Die Grünen-Spitzenkandidatin Göring-Eckardt:
„Wir werden Nazis im Parlament haben.“
und „Wenn etwas das Land destabilisiert, dann die Fremdenfeindlichkeit, die von AfD und Pegida kommt. Alle demokratischen Kräfte müssen sich jetzt einen Ruck geben und Haltung zeigen.“

Spitzenkandidat Özdemir von den Grünen
„Ich bezweifle, dass die Loyalität der AfD zu Deutschland höher ist als zu Putin. Die wollen doch am liebsten ein Putin-Regime hier. Ich habe den Eindruck, ich liebe meine Heimat mehr als diese Gestalten.“ un „In Sachsen haben Ministerpräsidenten gesagt, Sachsen hat kein rechtes Problem. Jeder weiß es. Die ganze Welt weiß es, dass es in Sachsen ein Problem gibt mit Rechtsradikalismus. Das gab es schon zu DDR-Zeiten. Das kann man nachlesen. Der Fisch stinkt in Sachsen vom Kopf her.“

Justizminister Heiko Maas
„Die rechtspopulistische Partei ist längst auf dem Weg dahin, ein Fall für den Verfassungsschutz zu werden. Wer an der Grenze auf Flüchtlinge, auf Männer, auf Frauen und auf Kinder schießen lassen will, der vertritt menschenfeindliche Positionen.“

Finanzminister Schäuble
„Wichtig ist, dass wir die Sorgen der Bürger lösen und nicht die Parolen der Dumpfbacken noch übertönen.“
und „Es wäre verantwortungslos und dumm, auf eine starke AfD zu setzen. Die CDU muss auf ihre eigene Stärke setzen. Ich werde selbst alles dafür tun, dass auch in den Bundestag keine rechtspopulistische Partei einzieht.“

Frank-Walter Steinmeier noch als Außenminister:
„Wir brauchen keine AfD im Abgeordnetenhaus. Diesen Brandsatz kann man in der Wahlkabine löschen.“ und „Ich mache mir große Sorgen, dass da ein Ungeheuer wieder aufwacht in Deutschland und das ist das Ungeheuer des Nationalismus.“ und
„Die Sprache der AfD ist entlarvend. …. Die Demokratieverächter dürfen nicht wieder salonfähig werden.
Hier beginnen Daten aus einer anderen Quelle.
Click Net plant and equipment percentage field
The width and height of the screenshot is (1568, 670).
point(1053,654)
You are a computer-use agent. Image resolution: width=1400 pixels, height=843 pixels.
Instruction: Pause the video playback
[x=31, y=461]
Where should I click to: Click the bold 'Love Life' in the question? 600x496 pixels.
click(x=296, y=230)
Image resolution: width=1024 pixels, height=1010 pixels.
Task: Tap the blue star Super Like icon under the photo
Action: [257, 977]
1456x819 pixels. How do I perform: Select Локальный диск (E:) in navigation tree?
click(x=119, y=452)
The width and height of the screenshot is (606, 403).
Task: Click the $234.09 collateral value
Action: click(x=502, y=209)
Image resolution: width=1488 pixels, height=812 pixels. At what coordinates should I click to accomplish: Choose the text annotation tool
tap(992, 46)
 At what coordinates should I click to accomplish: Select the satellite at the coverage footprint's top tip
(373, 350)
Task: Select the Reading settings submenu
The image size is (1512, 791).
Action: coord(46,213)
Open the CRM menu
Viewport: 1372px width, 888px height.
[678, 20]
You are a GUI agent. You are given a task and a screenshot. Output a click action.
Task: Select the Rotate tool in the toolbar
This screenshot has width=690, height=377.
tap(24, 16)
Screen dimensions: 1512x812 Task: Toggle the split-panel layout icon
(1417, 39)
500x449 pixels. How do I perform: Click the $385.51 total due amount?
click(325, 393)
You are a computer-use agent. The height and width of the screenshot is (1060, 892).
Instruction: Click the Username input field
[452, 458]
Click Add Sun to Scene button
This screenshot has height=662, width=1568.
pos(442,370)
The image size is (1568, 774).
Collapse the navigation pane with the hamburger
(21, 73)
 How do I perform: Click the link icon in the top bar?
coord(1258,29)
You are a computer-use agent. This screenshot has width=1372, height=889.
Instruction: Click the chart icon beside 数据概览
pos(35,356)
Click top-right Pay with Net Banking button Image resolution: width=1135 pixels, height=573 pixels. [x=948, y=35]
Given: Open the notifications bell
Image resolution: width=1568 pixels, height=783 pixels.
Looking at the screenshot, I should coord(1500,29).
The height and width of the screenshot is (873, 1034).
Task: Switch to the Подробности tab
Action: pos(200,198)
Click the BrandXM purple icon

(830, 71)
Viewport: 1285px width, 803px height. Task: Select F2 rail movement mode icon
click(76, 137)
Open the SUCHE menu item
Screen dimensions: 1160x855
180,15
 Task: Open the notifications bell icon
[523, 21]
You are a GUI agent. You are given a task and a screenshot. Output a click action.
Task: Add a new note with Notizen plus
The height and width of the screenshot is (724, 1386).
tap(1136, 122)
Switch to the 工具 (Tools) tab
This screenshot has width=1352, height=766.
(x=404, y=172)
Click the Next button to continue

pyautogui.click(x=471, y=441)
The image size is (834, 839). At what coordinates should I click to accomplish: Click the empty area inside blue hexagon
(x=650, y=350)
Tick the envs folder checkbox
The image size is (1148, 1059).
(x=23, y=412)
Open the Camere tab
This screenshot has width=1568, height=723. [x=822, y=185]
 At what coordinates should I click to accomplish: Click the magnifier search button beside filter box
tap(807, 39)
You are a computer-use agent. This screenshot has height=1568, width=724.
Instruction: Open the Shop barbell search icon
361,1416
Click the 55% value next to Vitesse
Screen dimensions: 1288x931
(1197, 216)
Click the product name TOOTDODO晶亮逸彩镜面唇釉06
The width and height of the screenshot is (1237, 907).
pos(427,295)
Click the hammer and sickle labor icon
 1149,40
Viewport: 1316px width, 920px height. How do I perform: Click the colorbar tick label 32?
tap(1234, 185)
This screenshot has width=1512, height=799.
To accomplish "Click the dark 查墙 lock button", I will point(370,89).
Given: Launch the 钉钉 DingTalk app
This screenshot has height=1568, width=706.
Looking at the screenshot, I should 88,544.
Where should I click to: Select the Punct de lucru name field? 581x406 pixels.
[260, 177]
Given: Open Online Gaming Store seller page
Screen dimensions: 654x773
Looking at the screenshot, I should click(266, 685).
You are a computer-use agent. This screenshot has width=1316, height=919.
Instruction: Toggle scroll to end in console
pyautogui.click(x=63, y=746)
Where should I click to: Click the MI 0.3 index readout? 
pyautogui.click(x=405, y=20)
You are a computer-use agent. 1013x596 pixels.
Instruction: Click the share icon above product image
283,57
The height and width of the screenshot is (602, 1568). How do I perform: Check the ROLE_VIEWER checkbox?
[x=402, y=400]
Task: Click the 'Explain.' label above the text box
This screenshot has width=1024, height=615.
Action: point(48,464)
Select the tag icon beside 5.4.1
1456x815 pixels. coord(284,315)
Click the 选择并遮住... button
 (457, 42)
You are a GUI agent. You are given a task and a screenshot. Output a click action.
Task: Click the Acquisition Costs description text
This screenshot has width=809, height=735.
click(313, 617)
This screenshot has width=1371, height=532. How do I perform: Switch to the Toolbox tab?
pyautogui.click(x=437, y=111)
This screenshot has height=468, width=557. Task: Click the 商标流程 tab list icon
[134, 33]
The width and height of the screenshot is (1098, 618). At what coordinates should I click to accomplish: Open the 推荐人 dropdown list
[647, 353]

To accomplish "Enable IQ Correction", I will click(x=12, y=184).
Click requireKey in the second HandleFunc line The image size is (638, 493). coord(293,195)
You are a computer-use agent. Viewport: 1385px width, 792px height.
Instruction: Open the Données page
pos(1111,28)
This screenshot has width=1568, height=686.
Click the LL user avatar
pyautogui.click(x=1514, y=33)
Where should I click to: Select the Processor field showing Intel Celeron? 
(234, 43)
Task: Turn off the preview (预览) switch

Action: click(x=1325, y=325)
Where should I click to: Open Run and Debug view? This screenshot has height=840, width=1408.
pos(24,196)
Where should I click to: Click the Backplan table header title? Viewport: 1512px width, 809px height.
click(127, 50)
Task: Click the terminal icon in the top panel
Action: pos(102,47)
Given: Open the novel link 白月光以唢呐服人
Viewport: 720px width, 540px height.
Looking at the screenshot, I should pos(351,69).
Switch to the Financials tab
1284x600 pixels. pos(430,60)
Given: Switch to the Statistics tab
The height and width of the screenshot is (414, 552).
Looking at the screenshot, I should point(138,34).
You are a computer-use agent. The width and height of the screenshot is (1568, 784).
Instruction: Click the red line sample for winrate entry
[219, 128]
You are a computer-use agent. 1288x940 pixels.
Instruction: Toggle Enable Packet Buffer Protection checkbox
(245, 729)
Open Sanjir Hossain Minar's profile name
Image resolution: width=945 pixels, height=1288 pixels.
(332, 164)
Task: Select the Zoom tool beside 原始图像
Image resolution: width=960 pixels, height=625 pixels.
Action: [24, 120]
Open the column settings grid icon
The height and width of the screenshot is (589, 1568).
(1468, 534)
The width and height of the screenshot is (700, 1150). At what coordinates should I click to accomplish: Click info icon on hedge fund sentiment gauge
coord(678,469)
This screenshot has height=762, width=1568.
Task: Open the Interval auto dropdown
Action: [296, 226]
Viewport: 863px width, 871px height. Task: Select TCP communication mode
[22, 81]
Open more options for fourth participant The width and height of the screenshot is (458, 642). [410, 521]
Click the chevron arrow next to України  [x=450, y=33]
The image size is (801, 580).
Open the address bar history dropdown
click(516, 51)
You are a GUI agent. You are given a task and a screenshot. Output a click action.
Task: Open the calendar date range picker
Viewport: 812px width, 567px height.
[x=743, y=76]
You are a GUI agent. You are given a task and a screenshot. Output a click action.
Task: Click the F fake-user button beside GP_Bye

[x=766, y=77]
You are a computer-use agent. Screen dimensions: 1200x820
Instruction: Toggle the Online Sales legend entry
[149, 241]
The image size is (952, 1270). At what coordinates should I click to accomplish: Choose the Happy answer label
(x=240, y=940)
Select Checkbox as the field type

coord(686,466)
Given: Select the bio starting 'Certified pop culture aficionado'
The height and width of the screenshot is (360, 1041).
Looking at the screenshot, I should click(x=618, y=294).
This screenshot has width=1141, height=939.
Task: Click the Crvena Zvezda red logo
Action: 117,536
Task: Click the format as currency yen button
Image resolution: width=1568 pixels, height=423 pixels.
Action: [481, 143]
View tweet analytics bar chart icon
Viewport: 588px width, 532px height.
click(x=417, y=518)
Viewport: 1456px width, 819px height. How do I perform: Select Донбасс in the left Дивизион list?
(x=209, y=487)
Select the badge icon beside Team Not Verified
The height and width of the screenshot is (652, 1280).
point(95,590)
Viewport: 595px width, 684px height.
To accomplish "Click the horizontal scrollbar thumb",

Der Weg von der geistigen Brandstiftung zur echten Brandstiftung ist bedrohlich kurz.“

 Außenminister Sigmar Gabriel
„Die AfD muss endlich vom Verfassungsschutz beobachtet werden.“ und „Die AfD hat die NPD als Sammelbecken für rechtsradikale Hetzer endgültig abgelöst.“

Christian Lindner, Spitzenkandidat der FDP
„Die AfD erlebe ich als „Schaf im Wolfspelz“.  und
„Die AfD stellt sich gegen die Werte unserer Verfassung.“

Günther Oettinger
„Ich würde mich erschießen, wenn die komische Petry meine Frau wäre. Sie ist eine Schande für Deutschland.“

Peter Tauber, Generalsekretär der CDU
„Die AfD will unsere Gesellschaft spalten und Deutschland spalten“, und „Sie wendet sich unter anderem gegen die Religionsfreiheit, gegen die Pressefreiheit und gegen die Meinungsfreiheit.“

Ralf Stegner, Landesvorsitzender der SPD
„Fakt bleibt, man muss Positionen und Personal der Rechtspopulisten attackieren,weil sie gestrig,intolerant, rechtsaußen und gefährlich sind!“

Ich wünsche all meinen Lesern am Sonntag eine kluge Wahlentscheidung und einen guten Start in das nächste legislaturperiodische Chaos.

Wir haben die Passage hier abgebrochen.